- [Action item]: Only an exact copy of every record counts as an answer.

========

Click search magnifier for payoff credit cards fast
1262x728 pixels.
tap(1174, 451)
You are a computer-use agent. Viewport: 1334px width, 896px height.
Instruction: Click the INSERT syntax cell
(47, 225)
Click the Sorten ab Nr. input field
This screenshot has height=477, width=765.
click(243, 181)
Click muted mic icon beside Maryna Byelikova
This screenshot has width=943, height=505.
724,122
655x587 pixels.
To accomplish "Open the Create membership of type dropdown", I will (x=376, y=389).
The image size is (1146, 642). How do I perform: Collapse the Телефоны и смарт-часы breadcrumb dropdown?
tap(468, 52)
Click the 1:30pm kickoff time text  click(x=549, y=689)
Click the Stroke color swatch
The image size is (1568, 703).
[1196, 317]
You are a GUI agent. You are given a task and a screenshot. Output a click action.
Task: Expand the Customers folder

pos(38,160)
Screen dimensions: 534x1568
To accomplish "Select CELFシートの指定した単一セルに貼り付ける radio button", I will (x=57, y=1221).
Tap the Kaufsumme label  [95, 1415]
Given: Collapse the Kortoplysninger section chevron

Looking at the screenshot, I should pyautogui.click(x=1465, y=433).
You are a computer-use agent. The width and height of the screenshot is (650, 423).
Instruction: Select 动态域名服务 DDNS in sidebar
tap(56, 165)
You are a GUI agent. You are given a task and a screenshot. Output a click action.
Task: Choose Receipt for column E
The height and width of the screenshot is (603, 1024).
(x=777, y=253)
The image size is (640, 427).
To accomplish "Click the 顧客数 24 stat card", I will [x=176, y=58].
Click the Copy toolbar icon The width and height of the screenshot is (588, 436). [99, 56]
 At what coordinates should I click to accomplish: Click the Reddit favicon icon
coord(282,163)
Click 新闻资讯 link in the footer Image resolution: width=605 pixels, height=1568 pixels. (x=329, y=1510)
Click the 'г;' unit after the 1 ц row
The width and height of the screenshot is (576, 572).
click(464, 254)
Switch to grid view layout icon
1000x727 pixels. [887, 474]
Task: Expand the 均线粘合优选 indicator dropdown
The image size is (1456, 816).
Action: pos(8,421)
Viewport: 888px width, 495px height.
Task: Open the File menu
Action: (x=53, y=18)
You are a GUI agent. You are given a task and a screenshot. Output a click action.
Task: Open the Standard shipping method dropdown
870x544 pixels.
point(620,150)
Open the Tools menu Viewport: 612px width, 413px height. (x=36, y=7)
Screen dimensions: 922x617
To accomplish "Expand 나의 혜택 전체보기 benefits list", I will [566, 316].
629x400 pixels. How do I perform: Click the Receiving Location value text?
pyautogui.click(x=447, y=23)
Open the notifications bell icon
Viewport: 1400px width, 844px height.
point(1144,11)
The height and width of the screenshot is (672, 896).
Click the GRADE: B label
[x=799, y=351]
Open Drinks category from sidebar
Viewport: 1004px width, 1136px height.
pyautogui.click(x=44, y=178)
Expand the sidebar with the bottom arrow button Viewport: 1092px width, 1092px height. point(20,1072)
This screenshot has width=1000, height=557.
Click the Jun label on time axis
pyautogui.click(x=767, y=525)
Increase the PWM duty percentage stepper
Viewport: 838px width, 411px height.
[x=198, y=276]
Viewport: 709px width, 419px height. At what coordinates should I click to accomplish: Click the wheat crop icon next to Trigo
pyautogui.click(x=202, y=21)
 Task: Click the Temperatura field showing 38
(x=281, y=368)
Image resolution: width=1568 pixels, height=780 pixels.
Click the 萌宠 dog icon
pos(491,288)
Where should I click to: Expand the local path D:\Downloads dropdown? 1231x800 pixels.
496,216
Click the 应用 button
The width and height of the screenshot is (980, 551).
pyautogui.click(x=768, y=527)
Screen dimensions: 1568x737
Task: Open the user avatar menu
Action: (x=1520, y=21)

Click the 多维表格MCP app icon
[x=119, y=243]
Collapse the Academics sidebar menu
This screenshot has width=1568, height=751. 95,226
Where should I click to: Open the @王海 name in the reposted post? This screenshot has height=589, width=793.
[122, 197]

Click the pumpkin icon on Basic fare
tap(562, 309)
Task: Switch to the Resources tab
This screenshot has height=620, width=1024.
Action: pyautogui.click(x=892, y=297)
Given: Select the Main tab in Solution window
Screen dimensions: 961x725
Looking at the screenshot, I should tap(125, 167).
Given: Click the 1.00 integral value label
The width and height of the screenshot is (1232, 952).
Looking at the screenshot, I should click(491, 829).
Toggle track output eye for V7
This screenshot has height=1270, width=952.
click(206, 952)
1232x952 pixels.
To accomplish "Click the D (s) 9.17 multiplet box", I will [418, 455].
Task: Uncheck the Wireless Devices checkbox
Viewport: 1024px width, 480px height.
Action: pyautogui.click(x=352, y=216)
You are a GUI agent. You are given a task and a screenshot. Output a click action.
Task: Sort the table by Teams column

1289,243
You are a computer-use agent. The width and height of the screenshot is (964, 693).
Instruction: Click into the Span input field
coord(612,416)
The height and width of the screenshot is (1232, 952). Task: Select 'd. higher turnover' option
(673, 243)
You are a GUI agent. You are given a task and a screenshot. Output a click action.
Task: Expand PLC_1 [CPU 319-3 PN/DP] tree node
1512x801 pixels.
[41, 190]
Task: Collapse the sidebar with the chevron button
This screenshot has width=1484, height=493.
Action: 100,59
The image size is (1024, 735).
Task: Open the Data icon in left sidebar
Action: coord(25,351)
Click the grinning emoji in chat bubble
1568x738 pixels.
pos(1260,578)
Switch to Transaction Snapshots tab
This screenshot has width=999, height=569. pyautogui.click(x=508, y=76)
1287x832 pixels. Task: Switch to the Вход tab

========

- [Output for this task]:
Click search magnifier for payoff credit cards fast
1262x728 pixels.
tap(1174, 451)
You are a computer-use agent. Viewport: 1334px width, 896px height.
Instruction: Click the INSERT syntax cell
(47, 225)
Click the Sorten ab Nr. input field
This screenshot has height=477, width=765.
click(243, 181)
Click muted mic icon beside Maryna Byelikova
This screenshot has width=943, height=505.
724,122
655x587 pixels.
To accomplish "Open the Create membership of type dropdown", I will (x=376, y=389).
The image size is (1146, 642). How do I perform: Collapse the Телефоны и смарт-часы breadcrumb dropdown?
tap(468, 52)
Click the 1:30pm kickoff time text  click(x=549, y=689)
Click the Stroke color swatch
The image size is (1568, 703).
[1196, 317]
You are a GUI agent. You are given a task and a screenshot. Output a click action.
Task: Expand the Customers folder

pos(38,160)
Screen dimensions: 534x1568
To accomplish "Select CELFシートの指定した単一セルに貼り付ける radio button", I will (x=57, y=1221).
Tap the Kaufsumme label  [95, 1415]
Given: Collapse the Kortoplysninger section chevron

Looking at the screenshot, I should pyautogui.click(x=1465, y=433).
You are a computer-use agent. The width and height of the screenshot is (650, 423).
Instruction: Select 动态域名服务 DDNS in sidebar
tap(56, 165)
You are a GUI agent. You are given a task and a screenshot. Output a click action.
Task: Choose Receipt for column E
The height and width of the screenshot is (603, 1024).
(x=777, y=253)
The image size is (640, 427).
To accomplish "Click the 顧客数 24 stat card", I will [x=176, y=58].
Click the Copy toolbar icon The width and height of the screenshot is (588, 436). [99, 56]
 At what coordinates should I click to accomplish: Click the Reddit favicon icon
coord(282,163)
Click 新闻资讯 link in the footer Image resolution: width=605 pixels, height=1568 pixels. (x=329, y=1510)
Click the 'г;' unit after the 1 ц row
The width and height of the screenshot is (576, 572).
click(464, 254)
Switch to grid view layout icon
1000x727 pixels. [887, 474]
Task: Expand the 均线粘合优选 indicator dropdown
The image size is (1456, 816).
Action: pos(8,421)
Viewport: 888px width, 495px height.
Task: Open the File menu
Action: (x=53, y=18)
You are a GUI agent. You are given a task and a screenshot. Output a click action.
Task: Open the Standard shipping method dropdown
870x544 pixels.
point(620,150)
Open the Tools menu Viewport: 612px width, 413px height. (x=36, y=7)
Screen dimensions: 922x617
To accomplish "Expand 나의 혜택 전체보기 benefits list", I will [566, 316].
629x400 pixels. How do I perform: Click the Receiving Location value text?
pyautogui.click(x=447, y=23)
Open the notifications bell icon
Viewport: 1400px width, 844px height.
point(1144,11)
The height and width of the screenshot is (672, 896).
Click the GRADE: B label
[x=799, y=351]
Open Drinks category from sidebar
Viewport: 1004px width, 1136px height.
pyautogui.click(x=44, y=178)
Expand the sidebar with the bottom arrow button Viewport: 1092px width, 1092px height. point(20,1072)
This screenshot has width=1000, height=557.
Click the Jun label on time axis
pyautogui.click(x=767, y=525)
Increase the PWM duty percentage stepper
Viewport: 838px width, 411px height.
[x=198, y=276]
Viewport: 709px width, 419px height. At what coordinates should I click to accomplish: Click the wheat crop icon next to Trigo
pyautogui.click(x=202, y=21)
 Task: Click the Temperatura field showing 38
(x=281, y=368)
Image resolution: width=1568 pixels, height=780 pixels.
Click the 萌宠 dog icon
pos(491,288)
Where should I click to: Expand the local path D:\Downloads dropdown? 1231x800 pixels.
496,216
Click the 应用 button
The width and height of the screenshot is (980, 551).
pyautogui.click(x=768, y=527)
Screen dimensions: 1568x737
Task: Open the user avatar menu
Action: (x=1520, y=21)

Click the 多维表格MCP app icon
[x=119, y=243]
Collapse the Academics sidebar menu
This screenshot has width=1568, height=751. 95,226
Where should I click to: Open the @王海 name in the reposted post? This screenshot has height=589, width=793.
[122, 197]

Click the pumpkin icon on Basic fare
tap(562, 309)
Task: Switch to the Resources tab
This screenshot has height=620, width=1024.
Action: pyautogui.click(x=892, y=297)
Given: Select the Main tab in Solution window
Screen dimensions: 961x725
Looking at the screenshot, I should tap(125, 167).
Given: Click the 1.00 integral value label
The width and height of the screenshot is (1232, 952).
Looking at the screenshot, I should click(491, 829).
Toggle track output eye for V7
This screenshot has height=1270, width=952.
click(206, 952)
1232x952 pixels.
To accomplish "Click the D (s) 9.17 multiplet box", I will [418, 455].
Task: Uncheck the Wireless Devices checkbox
Viewport: 1024px width, 480px height.
Action: pyautogui.click(x=352, y=216)
You are a GUI agent. You are given a task and a screenshot. Output a click action.
Task: Sort the table by Teams column

1289,243
You are a computer-use agent. The width and height of the screenshot is (964, 693).
Instruction: Click into the Span input field
coord(612,416)
The height and width of the screenshot is (1232, 952). Task: Select 'd. higher turnover' option
(673, 243)
You are a GUI agent. You are given a task and a screenshot. Output a click action.
Task: Expand PLC_1 [CPU 319-3 PN/DP] tree node
1512x801 pixels.
[41, 190]
Task: Collapse the sidebar with the chevron button
This screenshot has width=1484, height=493.
Action: 100,59
The image size is (1024, 735).
Task: Open the Data icon in left sidebar
Action: coord(25,351)
Click the grinning emoji in chat bubble
1568x738 pixels.
pos(1260,578)
Switch to Transaction Snapshots tab
This screenshot has width=999, height=569. pyautogui.click(x=508, y=76)
1287x832 pixels. Task: Switch to the Вход tab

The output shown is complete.